Case: How would you act? Weekly Scrum instead of Daily Scrum
Hi,
Just recently we had a team-building day with the two scrum-teams in our department. Both teams operate slightly different. "Team A" consists out of 8 people (including PO/SM) and has 4~5 Sprint Goals. "Team B" has 6 people (I'm the Scrum Master) and has focus on 1~2 Sprint Goals. During the team-building day Team A suggested a "Weekly Scrum" instead of a "Daily Scrum", reason; we are working on different subjects and don't have to update eachother on a daily basis. I was kind of surprised that they came up with this idea and also the manager(of the two teams) welcoming the idea of experimenting with this.
My idea of a Daily Scrum is that it increases communication between team members. Synchronize efforts, identify (potential) impediments, inspect progress to goal, etc. But it also inproves transparency and gives better adaptability.
After some discussion it was decided to do the experiment for one sprint for both teams. Despite the fact that Team B wanted to hold onto the Daily Scrum.
In my opinion it is the symptoms that are taken care of in Team A, and not the real problem (cause). They don't have focus and have "two teams in one team" working on different subjects. Also this experiment has influence on Team B.
My questions:
How would you act, as a Scrum Master, regarding this experiment? (Imagine you were the SM in Scrum Team A, and when you were SM in Scrum Team B)
Would you allow this to happen?
What would your advise to the manager be?
If you would like to know more, let me know.
Kind Regards,
Joost
Right now, you don't have Scrum Teams. Maybe these teams want to become Scrum Teams, but there's quite a few deviations from what is described in the Scrum Guide. It very well could be that Scrum isn't a good fit for these teams in the context that they are working in, but there's not enough information to know for sure.
Looking at this particular problem, though, I'd start by trying to understand the relationship or dependencies between these two teams. If these teams are working on separate products for separate stakeholders, then it's easier to decouple their practices, regardless of what those practices are. As soon as there are relationships, though, you want to consider how those relationships affect the product and the ways the teams interact with key stakeholders. Knowing these dependencies can also help chart a path forward for these teams in defining their ways of working to see if the teams have to interact with each other at all.
In parallel with that, the biggest problem is not the frequency of synchronization within the team, but how fractured the team is in terms of work. It may not even be a team at all. 8 people working on 4 or 5 goals isn't conducive to working together as a team. It would be useful to understand what binds these 8 people together and how to best organize the people around the work.
I'd be hesitant to support experimentation without specific outcomes to evaluate the experiment against. It does seem like there are bigger impediments to success than how frequently the team gets together and adapts their plan against reality, though, that should be solved first. Those solutions may offer additional guidance on who should be meeting and how frequently they should meet.

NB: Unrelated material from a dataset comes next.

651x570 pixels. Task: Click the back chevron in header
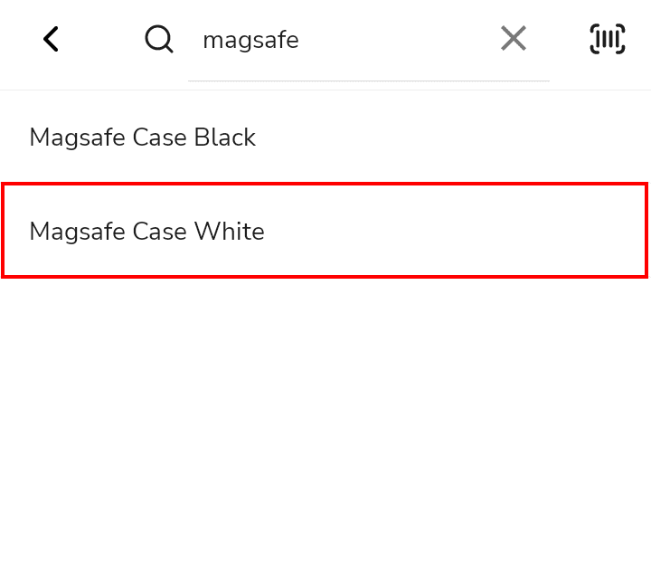[51, 39]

Team A" consists out of 8 people (including PO/SM) and has 4~5 Sprint Goals. "Team B" has 6 people (I'm the Scrum Master) and has focus on 1~2 Sprint Goals.
No it hasn't, neither of them have. As you already suspect, what you've described is no focus at all. In Scrum each team should have a genuine focus on one Sprint Goal, each and every Sprint, which makes the selection of work coherent and gives them a reason to work together as a team in the first place.
A good Daily Scrum is 15 minutes out of a busy day for the Developers to stand aside from all of the buzz and ask "where are we now in terms of our progress to the Sprint Goal commitment we have made. Who among us will be doing what over the next 24 hours?"
It's little wonder that the Developers are questioning the value of a Daily Scrum when the Sprint Goal lacks coherence to begin with. That's where you need to start. What significant risk or uncertainty in this complex challenge is worth the Developers working on together, this Sprint, at all?
Scrum is not a project or time management system. It is a framework that helps use empiricism to deliver usable increments of value. What you have described sounds very much like an old fashioned project management situation where each developer is working on one line of the Gantt Chart. It also sounds like a service organization where each developer is working on completely unrelated issues. You may be in a situation where the Scrum framework is not what the teams need to be using. Perhaps you should investigate Kanban as an alternative. It would allow each Developer to pull work into process as they have bandwidth. The goal is to move items from start to finish in the shortest duration as possible and works well with things that are not directly related.